2. Our position on modern slavery
Telos has a zero-tolerance approach to modern slavery, human trafficking, forced labour, child labour, debt bondage and any other form of exploitative working practice in our own operations and in our supply chain. We expect every supplier and contractor we work with to share that position.
3. Our supply chain
Our materials and components fall into the following groups:
- Materials: Solid wood (Western Red Cedar, Hemlock, Spruce — sourced by our Chinese manufacturing partners), stainless steel, acrylic and fabric, all produced within China at audited facilities.
- Hardware and fixings: Stainless steel and brass, sourced through UK distributors with mills in the EU and India.
- Electrical and electronic components: Heaters and controllers from Finland (Helo, HUUM), Germany (EOS) and Estonia. Pumps, chillers, ozone systems and ultraviolet sanitisers from Germany, Italy, the United Kingdom and one supplier in southern China.
- Textiles, glass and finishings: Glass from the UK and Italy, leather and felt accessories from Italy and Portugal.
- Logistics: Pall-Ex, DPD and UK-based fitting partners.
4. Risk assessment
The areas of our supply chain that we consider to carry the most modern slavery risk are: components manufactured in the People’s Republic of China; downstream raw materials in stainless steel and electronics; and casual labour used by logistics partners during peak periods. Our products are manufactured by audited OEM partners in China, which we consider a managed risk area given the supplier vetting and audit process described above.
5. What we do
- Supplier vetting: Before placing the first order we ask each new supplier to complete our supplier questionnaire covering ownership, location of manufacture, working hours, wages, freedom of association and the use of agency or migrant labour. Where a supplier cannot answer, we do not engage.
- Visits and audits: Where reasonable, we visit factories before contracting, and at least once every three years thereafter. For our Chinese supplier we rely on a recent SA8000 audit and an in-person visit by one of our founders in 2024.
- Contracts: Our purchase order terms include warranties from the supplier that the goods are produced free from forced and child labour and that the supplier complies with the Modern Slavery Act 2015 where applicable.
- UK pay: All staff and contractors working in our UK operations are paid at least the Real Living Wage as published by the Living Wage Foundation.

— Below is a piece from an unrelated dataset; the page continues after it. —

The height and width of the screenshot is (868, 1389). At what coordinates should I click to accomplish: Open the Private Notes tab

Hours are recorded and overtime is paid.
- Whistleblowing: Anyone who works with us — employees, contractors, suppliers, customers — can report concerns about modern slavery confidentially to ethics@teloswellness.co.uk. Concerns are reviewed by a Director and reports are not held against the person raising them.

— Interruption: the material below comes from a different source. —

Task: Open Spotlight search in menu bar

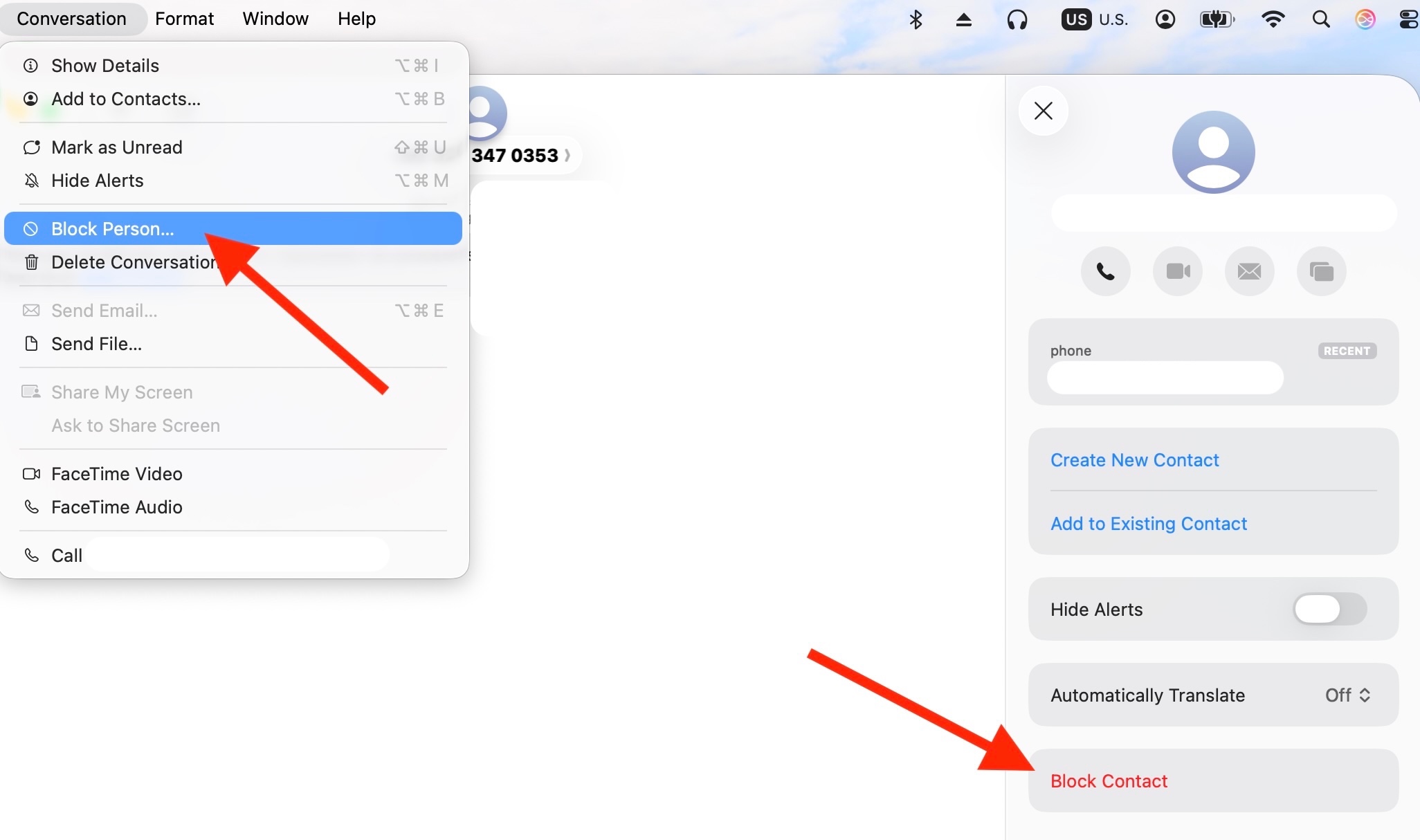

- Training: Buying and customer-care colleagues receive an annual briefing on modern slavery indicators and what to do if they suspect a problem.
6. Effectiveness
We measure the effectiveness of these steps by tracking: the percentage of suppliers covered by a current questionnaire (target: 100%); the number of supplier visits completed against plan; whistleblowing reports received and how they were handled; and any concerns raised through customer feedback. Over the period covered by this statement we received no whistleblowing reports about modern slavery.
7. Looking ahead
In the next 12 months we plan to: (i) introduce a written supplier code of conduct that incorporates the Ethical Trading Initiative Base Code; (ii) extend our questionnaire to second-tier suppliers for our highest-risk components; and (iii) review the suitability of an independent ethical-trade audit for our Chinese supplier.
8. Approval
This statement was approved by the board of Telos Studio Ltd on 28 April 2026 and signed on its behalf by the Operations Director. It will be reviewed annually.